With new authority under this legislation, Mayor Hancock and Councilwoman Kniech’s proposal would elevate Denver’s minimum wage to $13.80 an hour on Jan. 1, 2020 and $15.87 on Jan. 1, 2021, and then rise according to the Consumer Price Index each year after that.
According to Councilwoman Kniech’s office and an Economic Policy Institute Minimum Wage simulation model, 20% of Denver residents (73,978) would receive a raise on Jan. 1, 2020, 95% of whom are adults. By Jan. 1 2021 the cumulative number of Denver workers who would receive a raise would exceed 100,000.
The Councilwoman and Mayor hold that this increase will have little to no effect on employment, give a boost to workers, will stimulate the local economy, improve public health outcomes and reduce turnover and recruitment costs for businesses. However, many in the business community are concerned with how this hike could disproportionately affect small businesses and the restaurant industry.
“My primary concern – consistent with that expressed by a number of local industry and trade associations – is the heavy burden this will place on any number of small businesses,” says Todd Fredrickson, a partner in the Denver office of Fisher Phillips practicing employment law. “This is a pretty rapid increase in just over a year for most small businesses to implement, especially those that already operate on fairly slender profit margins.”

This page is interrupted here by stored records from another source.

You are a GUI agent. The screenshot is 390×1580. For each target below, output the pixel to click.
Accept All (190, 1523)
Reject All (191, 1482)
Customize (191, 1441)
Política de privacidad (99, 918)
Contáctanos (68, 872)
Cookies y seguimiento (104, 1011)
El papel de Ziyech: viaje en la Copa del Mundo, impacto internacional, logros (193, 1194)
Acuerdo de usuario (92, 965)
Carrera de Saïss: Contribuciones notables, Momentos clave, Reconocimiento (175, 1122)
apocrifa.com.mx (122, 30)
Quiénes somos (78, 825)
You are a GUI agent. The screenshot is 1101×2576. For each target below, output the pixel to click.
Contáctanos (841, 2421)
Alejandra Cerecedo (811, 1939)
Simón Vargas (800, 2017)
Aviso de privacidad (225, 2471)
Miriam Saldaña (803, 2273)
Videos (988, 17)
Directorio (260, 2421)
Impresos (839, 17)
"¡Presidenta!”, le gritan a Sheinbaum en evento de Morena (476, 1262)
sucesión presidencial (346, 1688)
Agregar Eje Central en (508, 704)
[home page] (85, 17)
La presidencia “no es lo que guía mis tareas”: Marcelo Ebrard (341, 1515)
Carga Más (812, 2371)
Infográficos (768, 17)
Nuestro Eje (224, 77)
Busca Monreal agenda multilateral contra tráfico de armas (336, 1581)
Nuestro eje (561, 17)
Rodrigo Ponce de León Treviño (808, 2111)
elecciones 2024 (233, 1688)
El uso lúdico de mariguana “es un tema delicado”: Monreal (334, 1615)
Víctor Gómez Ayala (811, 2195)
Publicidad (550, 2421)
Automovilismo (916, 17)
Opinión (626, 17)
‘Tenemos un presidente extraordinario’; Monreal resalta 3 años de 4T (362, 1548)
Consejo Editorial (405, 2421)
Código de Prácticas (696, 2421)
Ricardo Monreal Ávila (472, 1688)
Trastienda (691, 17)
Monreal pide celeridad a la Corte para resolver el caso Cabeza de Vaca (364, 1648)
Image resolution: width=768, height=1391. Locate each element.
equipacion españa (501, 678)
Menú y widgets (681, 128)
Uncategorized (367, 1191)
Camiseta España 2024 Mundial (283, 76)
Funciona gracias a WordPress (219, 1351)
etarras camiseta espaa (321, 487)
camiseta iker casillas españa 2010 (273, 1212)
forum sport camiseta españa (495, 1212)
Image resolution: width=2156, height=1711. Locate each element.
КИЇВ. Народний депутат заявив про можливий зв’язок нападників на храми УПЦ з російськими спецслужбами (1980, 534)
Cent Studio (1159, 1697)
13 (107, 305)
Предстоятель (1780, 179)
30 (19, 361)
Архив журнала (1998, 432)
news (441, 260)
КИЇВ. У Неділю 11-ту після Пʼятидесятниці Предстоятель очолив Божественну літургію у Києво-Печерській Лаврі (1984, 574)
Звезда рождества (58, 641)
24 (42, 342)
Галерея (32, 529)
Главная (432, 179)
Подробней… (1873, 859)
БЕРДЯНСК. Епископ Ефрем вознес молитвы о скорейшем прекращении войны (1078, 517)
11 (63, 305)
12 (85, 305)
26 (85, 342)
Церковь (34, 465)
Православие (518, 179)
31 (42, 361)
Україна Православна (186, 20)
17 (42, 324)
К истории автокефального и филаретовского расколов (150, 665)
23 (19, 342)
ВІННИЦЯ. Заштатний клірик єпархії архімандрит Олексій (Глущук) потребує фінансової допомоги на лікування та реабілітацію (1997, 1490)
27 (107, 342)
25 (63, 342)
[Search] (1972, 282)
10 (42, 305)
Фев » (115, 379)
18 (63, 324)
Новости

Fredrickson adds that something will have to give for these employers, including things like employer-covered health insurance premiums and paid-time-off benefits. “I suspect that small employers will have to get creative in meeting the new minimum wage requirements, while also setting themselves up to attract employees with other perks or benefits,” he says. “I could also see many small businesses deferring hiring decisions or relying more on part-time workers to avoid the added overtime costs that could be generated by increases in the minimum wage.”
These concerns are echoed by the Colorado Restaurant Association, which has concerns that the speed of the hike is too fast and that it will further increase the earnings disparity between servers and kitchen staff.
“In the case of the restaurant industry, this proposal actually hurts the people it's trying to help,” says Sonia Riggs, CEO of the Colorado Restaurant Association. “Restaurants in Colorado want to provide livable wages to their staffs — this is how they compete for talent. But this proposal actually makes it harder for them to do so, not easier, because it gives the highest paid employees in the restaurant a raise and diverts resources away from the lowest paid employees.”
In response to these concerns regarding the restaurant industry, Denver leaders cited a report, "The New Wave of Local Minimum Wage Policies: Evidence from Six Cities," which studying the effects of high local minimum wages on the restaurant industry in Chicago, District of Columbia, Oakland, San Francisco, San Jose and Seattle. The report did not detect significant negative employment effects and found positive effects on earnings.